Olivier Rey : Très concrètement, nous avons le statut d'intermittents du spectacle, nous ne sommes attachés à aucune structure. Être ici, cela nous permet d'avoir plus d'argent pour nos spectacles.
Catherine Hargreaves : Nous gagnons en crédibilité et en confort pour les démarches, c'est tout.
Gilles Chavassieux : L'idée, c'est que les metteurs en scène aient un minimum d'heures de travail, ce qui leur donne la liberté de travailler sur d'autres projets. Au niveau des choix de programmations, vous avez été libres ?
Catherine Hargreaves : Dans mon cas, il s'agit d'une commande de Gilles. Il m'a proposé de travailler sur la pièce de Caryl Churchill et j'ai accepté car j'adore cet auteur et j'ai beaucoup de choses à dire sur lui.
Gilles Chavassieux : En dehors de l'aspect financier, ce qui est très important est que les metteurs en scène se mêlent à toutes les activités d'un théâtre et en particulier à un travail sur le renouvellement des publics.Justement, comment vous positionnez-vous par rapport au public quand vous créez ?
Olivier Rey : En tant que metteur en scène, je reprends souvent une formule de Planchon qui dit : «Je suis votre premier spectateur». Je suis le premier spectateur des comédiens, j'ai constamment à l'esprit l'idée que le théâtre n'a d'intérêt et de sens que si un spectateur le voit. Je me demande comment ce que l'on montre sur scène va être interprété par le spectateur. Avec le Théâtre des Ateliers, nous avons des interventions en milieu scolaire, ce qui permet de rencontrer des gens qui échappent à la sphère dans laquelle nous évoluons en tant que metteurs en scène, c'est une vraie ouverture d'esprit. Je garde en tête que le spectacle que je suis en train de fabriquer, il faut qu'il parle aussi bien à quelqu'un qui a tout vu au théâtre qu'à quelqu'un qui y vient pour la première fois.
Simon Delétang : Moi, ça dépend. Avec Shopping & Fucking par exemple, j'avais d'abord pensé l'interdire aux moins de 16 ans. Je me faisais une fausse idée de la réception du public car finalement, les jeunes ont plébiscité le spectacle ; c'est une langue qui leur parle, cette violence-là leur parle. On est toujours surpris de l'écart qui existe entre ce que l'on met en place et la réception du spectateur. C'est peut-être prétentieux, mais le metteur en scène pense que ce qui le touche va toucher les autres, que ce qui le fait rire va faire rire les autres ; c'est l'épreuve du public qui lui donne tort ou raison. Il faut aussi faire confiance à ce que l'on ressent, ce que l'on croit, si cela touche le spectateur, c'est gagné. Je ne suis pas obnubilé par le public mais ce que je fais n'est pas à destination de ma propre personne.

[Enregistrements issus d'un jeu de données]
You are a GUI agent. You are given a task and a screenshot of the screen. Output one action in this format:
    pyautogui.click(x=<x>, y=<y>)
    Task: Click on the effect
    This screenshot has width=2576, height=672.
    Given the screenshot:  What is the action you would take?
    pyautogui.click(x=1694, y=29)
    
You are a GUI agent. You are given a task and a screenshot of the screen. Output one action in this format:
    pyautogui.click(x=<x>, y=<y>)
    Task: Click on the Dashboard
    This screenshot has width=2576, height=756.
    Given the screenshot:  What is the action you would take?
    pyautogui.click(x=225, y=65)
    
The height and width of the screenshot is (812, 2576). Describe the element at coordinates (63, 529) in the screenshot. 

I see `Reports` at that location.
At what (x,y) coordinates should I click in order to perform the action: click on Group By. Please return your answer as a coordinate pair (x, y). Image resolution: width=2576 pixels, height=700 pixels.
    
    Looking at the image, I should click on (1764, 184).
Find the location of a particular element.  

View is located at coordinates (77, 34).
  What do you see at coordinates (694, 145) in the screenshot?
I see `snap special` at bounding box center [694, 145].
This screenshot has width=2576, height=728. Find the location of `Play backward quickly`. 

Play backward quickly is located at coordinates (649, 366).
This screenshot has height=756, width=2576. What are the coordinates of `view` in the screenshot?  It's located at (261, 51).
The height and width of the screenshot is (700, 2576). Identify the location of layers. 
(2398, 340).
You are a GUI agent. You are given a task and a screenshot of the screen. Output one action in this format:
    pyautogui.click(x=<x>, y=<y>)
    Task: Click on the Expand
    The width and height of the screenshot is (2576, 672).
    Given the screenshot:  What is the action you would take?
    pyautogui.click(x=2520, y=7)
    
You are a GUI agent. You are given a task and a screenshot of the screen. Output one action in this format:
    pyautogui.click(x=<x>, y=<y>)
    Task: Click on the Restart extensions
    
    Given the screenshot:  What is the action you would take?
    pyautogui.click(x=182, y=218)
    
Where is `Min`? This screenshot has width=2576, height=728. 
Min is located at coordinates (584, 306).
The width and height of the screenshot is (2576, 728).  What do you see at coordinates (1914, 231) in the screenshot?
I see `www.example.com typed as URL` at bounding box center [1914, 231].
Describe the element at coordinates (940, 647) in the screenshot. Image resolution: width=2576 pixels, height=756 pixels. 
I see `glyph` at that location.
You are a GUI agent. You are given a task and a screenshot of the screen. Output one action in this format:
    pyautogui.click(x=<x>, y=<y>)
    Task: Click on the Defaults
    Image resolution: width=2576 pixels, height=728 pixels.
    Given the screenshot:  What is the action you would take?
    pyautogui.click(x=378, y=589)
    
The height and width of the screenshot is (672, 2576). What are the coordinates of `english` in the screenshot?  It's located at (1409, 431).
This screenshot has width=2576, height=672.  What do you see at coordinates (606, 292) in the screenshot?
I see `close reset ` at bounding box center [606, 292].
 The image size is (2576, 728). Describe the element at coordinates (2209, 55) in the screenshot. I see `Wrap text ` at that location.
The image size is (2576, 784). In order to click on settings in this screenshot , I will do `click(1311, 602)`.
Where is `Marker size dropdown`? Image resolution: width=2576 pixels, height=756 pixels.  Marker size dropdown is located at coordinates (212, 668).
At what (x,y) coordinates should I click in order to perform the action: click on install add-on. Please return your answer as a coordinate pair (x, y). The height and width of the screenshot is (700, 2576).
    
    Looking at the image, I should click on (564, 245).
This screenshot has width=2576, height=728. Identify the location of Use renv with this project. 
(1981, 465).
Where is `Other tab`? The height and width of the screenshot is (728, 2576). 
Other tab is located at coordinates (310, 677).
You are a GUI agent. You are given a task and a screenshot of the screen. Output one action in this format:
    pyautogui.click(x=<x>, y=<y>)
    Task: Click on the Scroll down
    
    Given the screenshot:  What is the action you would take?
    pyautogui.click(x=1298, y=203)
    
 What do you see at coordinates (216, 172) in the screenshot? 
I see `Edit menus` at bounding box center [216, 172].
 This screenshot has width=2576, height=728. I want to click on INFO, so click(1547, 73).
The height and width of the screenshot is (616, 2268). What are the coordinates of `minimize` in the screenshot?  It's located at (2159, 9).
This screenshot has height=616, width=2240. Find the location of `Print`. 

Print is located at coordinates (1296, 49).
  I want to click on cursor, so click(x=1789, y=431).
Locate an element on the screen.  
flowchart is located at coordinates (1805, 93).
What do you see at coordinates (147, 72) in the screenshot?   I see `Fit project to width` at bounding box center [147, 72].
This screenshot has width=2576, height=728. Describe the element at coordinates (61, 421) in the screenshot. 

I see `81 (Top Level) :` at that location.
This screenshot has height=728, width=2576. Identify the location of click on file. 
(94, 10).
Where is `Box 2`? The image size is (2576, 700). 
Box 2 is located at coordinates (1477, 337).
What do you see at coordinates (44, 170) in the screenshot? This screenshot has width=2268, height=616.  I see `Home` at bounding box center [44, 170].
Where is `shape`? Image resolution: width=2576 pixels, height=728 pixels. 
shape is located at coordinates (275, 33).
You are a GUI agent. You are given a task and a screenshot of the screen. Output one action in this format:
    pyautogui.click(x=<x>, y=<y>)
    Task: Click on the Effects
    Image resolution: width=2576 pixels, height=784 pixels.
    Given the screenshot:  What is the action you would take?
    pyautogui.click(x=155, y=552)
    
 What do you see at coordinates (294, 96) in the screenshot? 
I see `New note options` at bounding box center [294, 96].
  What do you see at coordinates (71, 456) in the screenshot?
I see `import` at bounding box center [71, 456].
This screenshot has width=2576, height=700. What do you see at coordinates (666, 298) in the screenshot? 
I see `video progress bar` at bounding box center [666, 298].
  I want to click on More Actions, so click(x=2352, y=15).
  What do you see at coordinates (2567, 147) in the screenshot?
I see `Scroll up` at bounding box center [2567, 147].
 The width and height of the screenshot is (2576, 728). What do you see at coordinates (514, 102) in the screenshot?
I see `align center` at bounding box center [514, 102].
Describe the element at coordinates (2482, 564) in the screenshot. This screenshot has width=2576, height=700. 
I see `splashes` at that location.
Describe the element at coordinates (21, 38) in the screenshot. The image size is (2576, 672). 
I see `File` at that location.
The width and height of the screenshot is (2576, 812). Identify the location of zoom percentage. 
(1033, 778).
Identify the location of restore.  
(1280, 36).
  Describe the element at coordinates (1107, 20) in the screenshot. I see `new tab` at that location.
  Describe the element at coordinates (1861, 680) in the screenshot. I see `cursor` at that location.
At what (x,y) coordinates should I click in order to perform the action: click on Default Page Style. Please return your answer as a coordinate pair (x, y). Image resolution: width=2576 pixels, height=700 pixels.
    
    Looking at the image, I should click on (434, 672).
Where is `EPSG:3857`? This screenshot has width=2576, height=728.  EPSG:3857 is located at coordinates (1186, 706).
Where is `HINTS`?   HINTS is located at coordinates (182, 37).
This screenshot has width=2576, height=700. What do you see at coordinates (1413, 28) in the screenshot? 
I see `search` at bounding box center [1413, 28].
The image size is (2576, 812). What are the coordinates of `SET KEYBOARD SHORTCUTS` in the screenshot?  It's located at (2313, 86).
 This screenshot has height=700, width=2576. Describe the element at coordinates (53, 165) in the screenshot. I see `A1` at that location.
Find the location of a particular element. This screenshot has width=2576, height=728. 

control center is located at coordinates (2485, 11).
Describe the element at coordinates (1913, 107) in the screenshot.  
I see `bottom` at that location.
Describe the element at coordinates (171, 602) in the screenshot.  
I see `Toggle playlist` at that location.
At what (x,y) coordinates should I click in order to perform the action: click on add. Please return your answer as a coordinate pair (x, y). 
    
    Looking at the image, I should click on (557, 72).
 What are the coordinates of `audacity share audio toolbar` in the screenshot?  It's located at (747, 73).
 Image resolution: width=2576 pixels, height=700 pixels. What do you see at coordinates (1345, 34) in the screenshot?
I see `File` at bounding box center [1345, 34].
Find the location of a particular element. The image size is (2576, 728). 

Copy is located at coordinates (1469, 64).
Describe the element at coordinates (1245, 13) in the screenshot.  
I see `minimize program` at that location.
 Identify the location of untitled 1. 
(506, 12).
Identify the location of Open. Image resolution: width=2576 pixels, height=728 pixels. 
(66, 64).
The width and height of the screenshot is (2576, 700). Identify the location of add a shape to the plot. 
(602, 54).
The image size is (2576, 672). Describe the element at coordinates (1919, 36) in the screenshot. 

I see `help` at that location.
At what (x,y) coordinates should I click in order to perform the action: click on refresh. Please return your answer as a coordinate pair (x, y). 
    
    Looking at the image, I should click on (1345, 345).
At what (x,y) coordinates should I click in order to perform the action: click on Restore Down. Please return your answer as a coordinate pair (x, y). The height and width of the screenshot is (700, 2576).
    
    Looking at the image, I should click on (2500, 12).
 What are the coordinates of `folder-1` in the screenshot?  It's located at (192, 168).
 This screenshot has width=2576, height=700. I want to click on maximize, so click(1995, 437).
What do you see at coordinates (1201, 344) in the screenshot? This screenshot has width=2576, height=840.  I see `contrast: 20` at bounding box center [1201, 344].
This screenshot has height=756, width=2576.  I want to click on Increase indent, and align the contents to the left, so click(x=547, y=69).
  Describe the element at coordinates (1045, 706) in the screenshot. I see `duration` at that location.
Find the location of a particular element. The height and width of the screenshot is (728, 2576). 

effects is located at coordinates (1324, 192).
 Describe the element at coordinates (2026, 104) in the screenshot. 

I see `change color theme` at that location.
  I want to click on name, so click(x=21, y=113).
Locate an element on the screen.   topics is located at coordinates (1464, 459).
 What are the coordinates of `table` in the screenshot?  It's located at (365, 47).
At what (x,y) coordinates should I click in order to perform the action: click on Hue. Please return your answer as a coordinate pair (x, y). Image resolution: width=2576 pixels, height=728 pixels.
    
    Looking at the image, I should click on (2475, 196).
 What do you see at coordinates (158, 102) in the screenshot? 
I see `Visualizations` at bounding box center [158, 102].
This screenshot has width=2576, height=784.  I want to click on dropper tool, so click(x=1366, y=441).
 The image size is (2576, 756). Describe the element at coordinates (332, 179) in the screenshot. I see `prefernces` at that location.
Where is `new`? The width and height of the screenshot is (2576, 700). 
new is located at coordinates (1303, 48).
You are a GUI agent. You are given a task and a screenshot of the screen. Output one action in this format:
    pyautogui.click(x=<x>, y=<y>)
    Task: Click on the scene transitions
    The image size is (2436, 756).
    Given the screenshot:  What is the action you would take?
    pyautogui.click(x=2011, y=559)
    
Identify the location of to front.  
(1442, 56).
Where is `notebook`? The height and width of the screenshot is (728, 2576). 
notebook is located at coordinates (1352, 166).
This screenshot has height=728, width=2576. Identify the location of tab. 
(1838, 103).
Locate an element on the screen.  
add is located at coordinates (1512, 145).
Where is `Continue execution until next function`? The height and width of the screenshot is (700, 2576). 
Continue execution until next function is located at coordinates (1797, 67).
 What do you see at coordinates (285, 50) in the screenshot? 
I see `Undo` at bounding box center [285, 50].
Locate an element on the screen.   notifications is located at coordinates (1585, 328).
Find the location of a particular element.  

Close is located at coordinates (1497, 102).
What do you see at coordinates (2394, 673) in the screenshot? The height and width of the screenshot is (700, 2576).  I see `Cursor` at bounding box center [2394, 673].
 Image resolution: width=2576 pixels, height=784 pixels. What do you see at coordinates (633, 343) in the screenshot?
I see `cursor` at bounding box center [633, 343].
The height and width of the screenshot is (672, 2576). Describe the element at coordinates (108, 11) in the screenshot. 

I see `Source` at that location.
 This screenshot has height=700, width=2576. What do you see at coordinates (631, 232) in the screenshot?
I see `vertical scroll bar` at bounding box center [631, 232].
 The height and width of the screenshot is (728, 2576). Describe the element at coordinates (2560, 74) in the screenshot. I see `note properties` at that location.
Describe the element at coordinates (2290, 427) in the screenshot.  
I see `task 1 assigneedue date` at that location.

**ACTIVITÉ A**
Recopiez le passage de l'entretien sur la mise en scène allant de « Gilles Chavassieux : L'idée, c'est » à « vous créez ? », sans rien y changer.
**ACTIVITÉ B**
D'après l'entretien sur la mise en scène, quelle formule de Planchon Olivier Rey reprend-il souvent ?

**SOLUTION A**
Gilles Chavassieux : L'idée, c'est que les metteurs en scène aient un minimum d'heures de travail, ce qui leur donne la liberté de travailler sur d'autres projets. Au niveau des choix de programmations, vous avez été libres ?
Catherine Hargreaves : Dans mon cas, il s'agit d'une commande de Gilles. Il m'a proposé de travailler sur la pièce de Caryl Churchill et j'ai accepté car j'adore cet auteur et j'ai beaucoup de choses à dire sur lui.
Gilles Chavassieux : En dehors de l'aspect financier, ce qui est très important est que les metteurs en scène se mêlent à toutes les activités d'un théâtre et en particulier à un travail sur le renouvellement des publics.Justement, comment vous positionnez-vous par rapport au public quand vous créez ?

**SOLUTION B**
« Je suis votre premier spectateur ».